Reproduce the entries beneath exactly, without their images.

*** Exercise inputs ***

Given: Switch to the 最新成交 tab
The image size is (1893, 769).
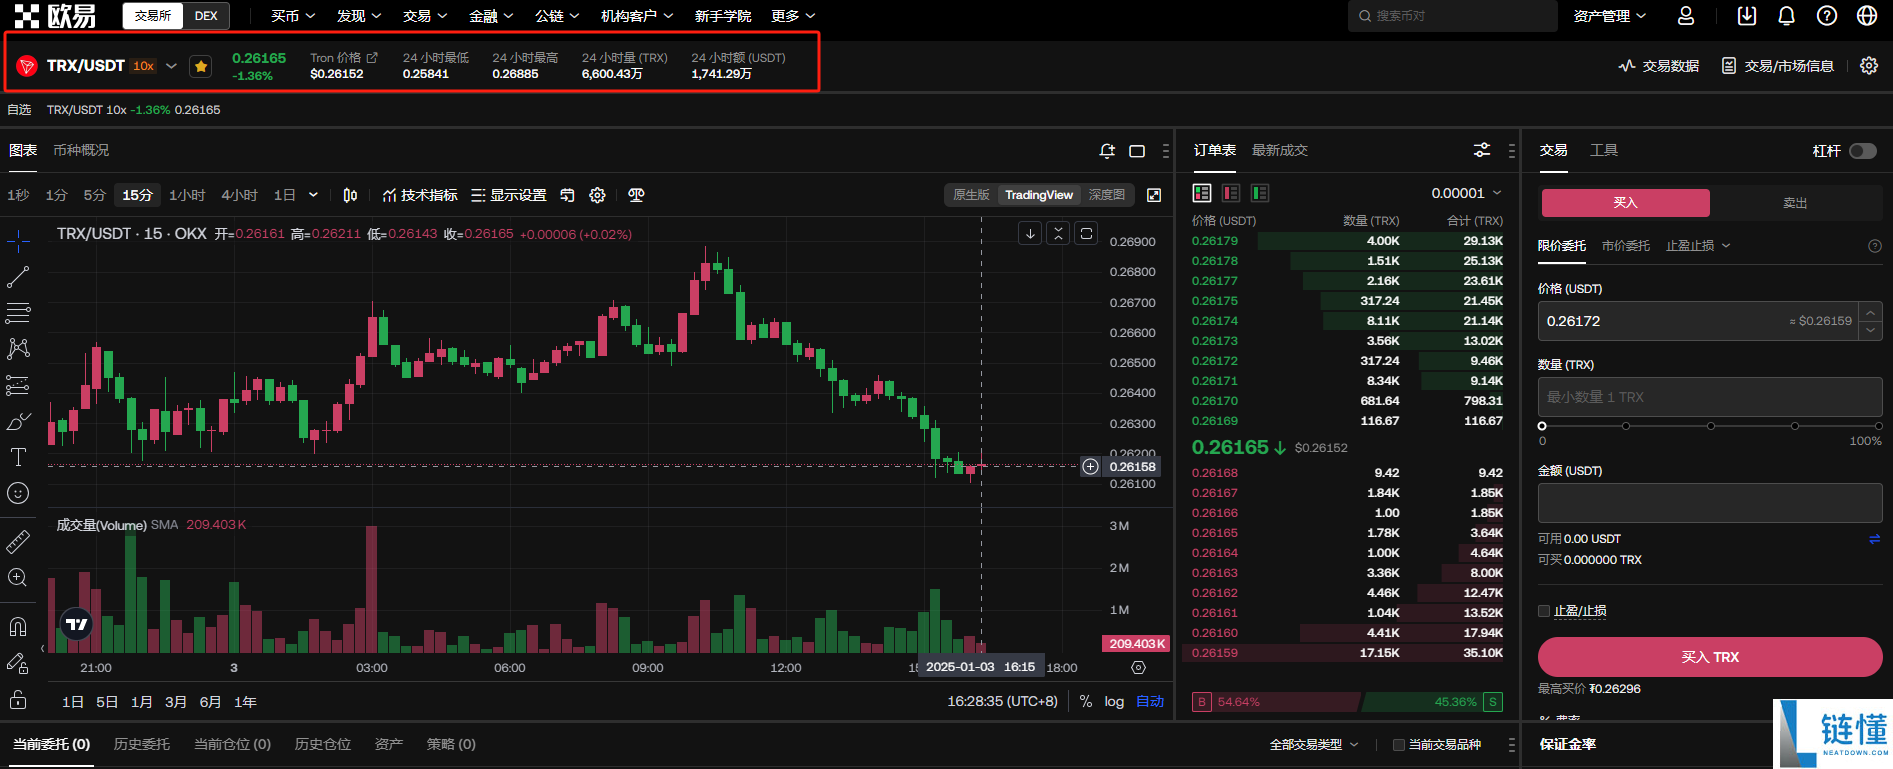Looking at the screenshot, I should [x=1280, y=150].
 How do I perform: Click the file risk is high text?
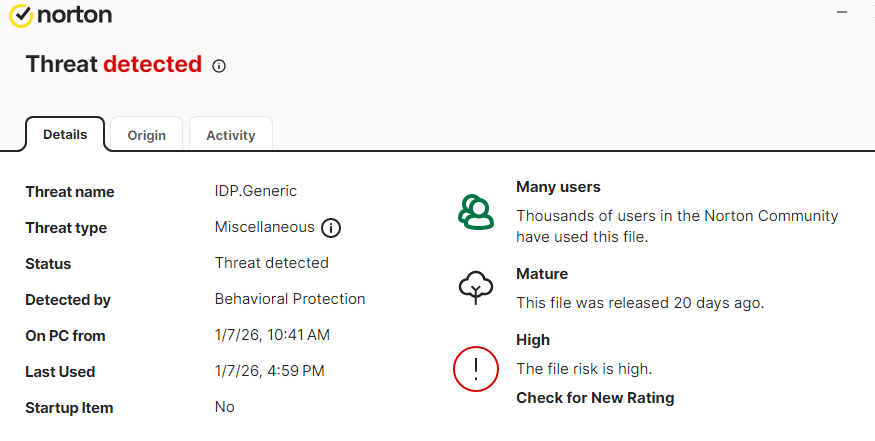coord(583,368)
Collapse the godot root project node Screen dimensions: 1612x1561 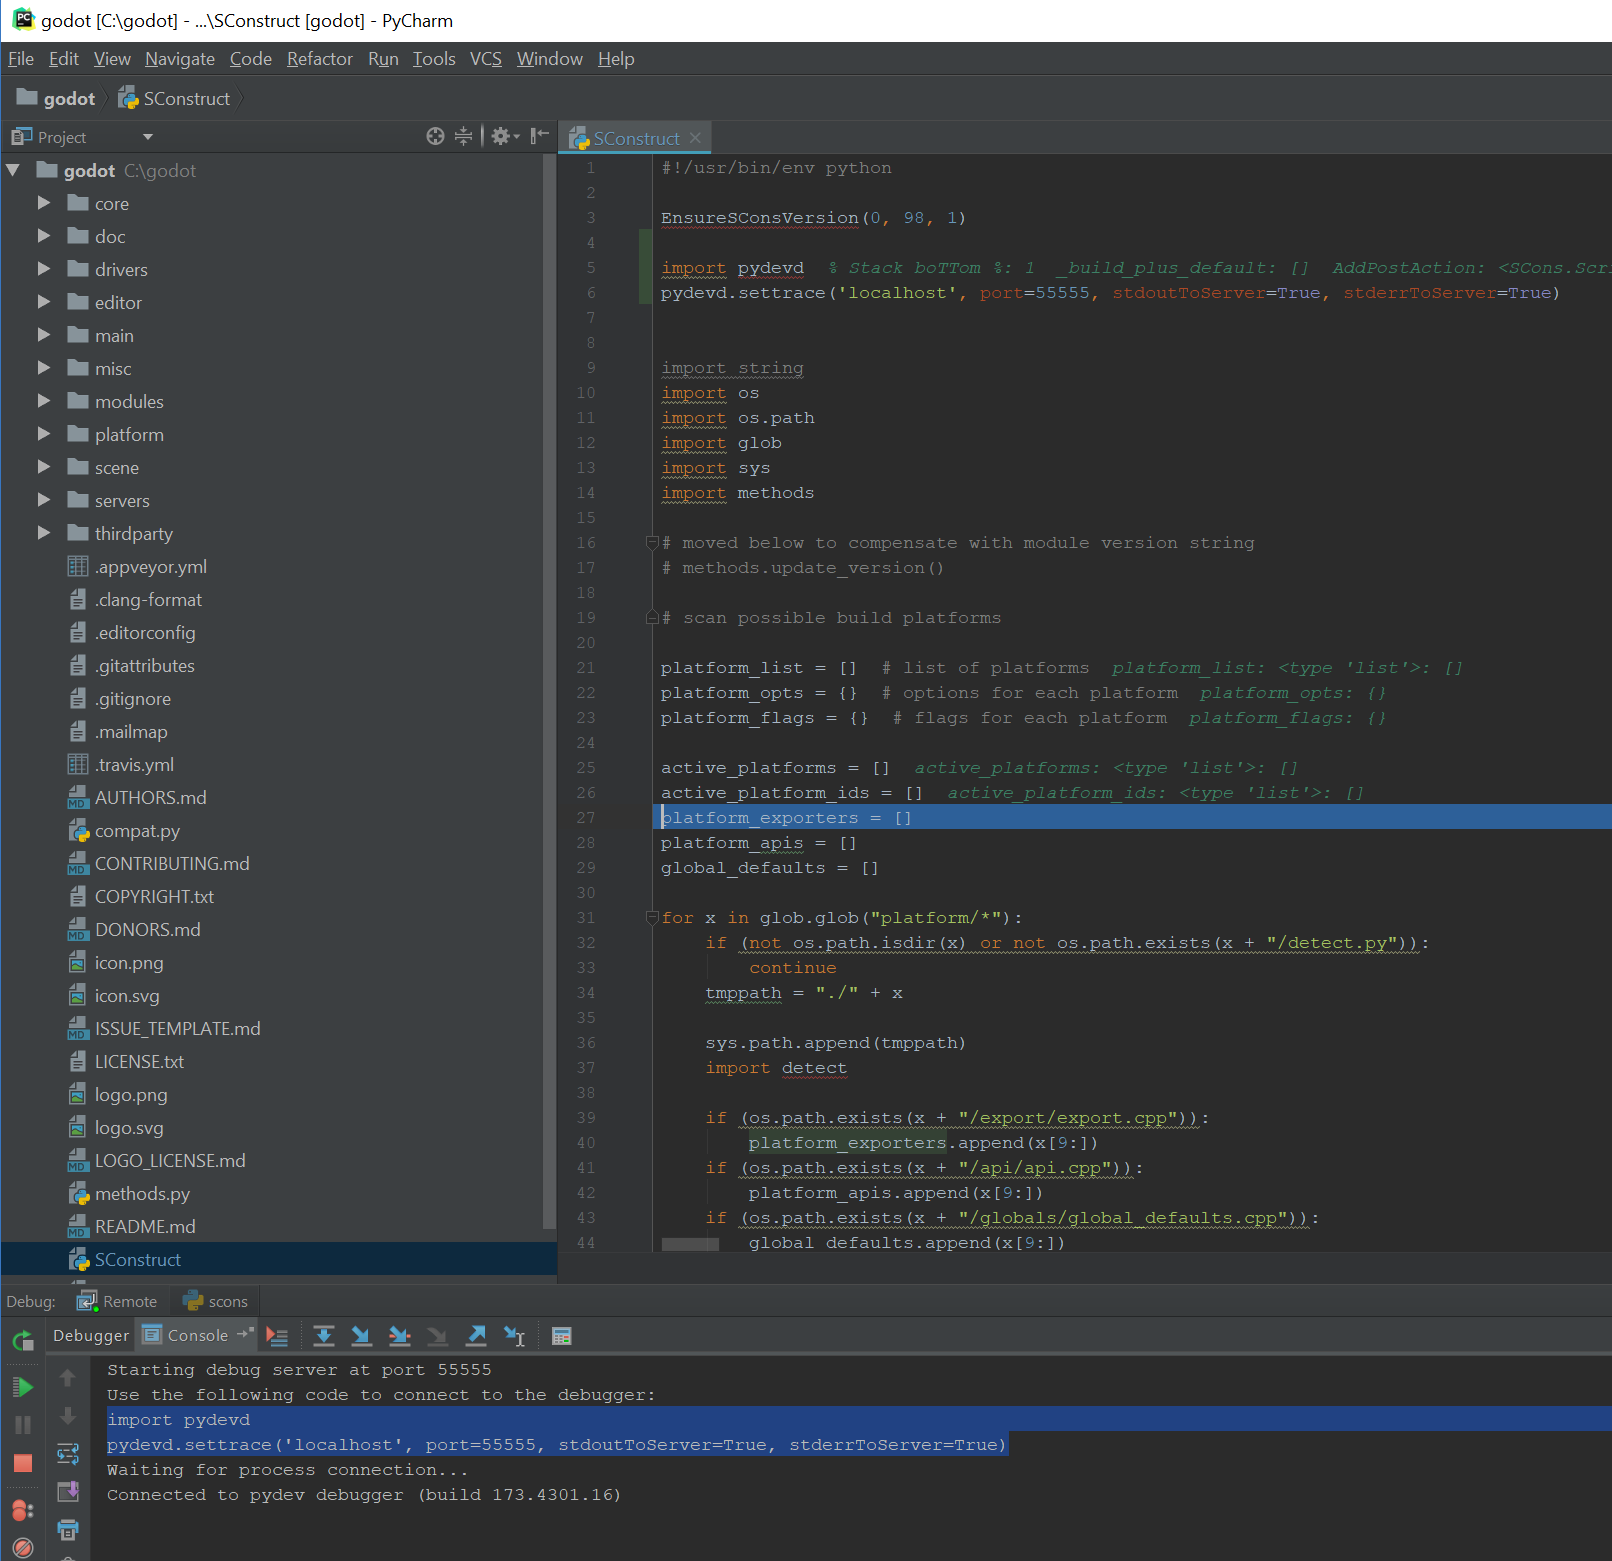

*** End of Exercise inputs ***

> **Answer below**
Given: Switch to the 最新成交 tab
The image size is (1893, 769).
Looking at the screenshot, I should [x=1280, y=150].
 How do I perform: Click the file risk is high text?
coord(583,368)
Collapse the godot root project node Screen dimensions: 1612x1561 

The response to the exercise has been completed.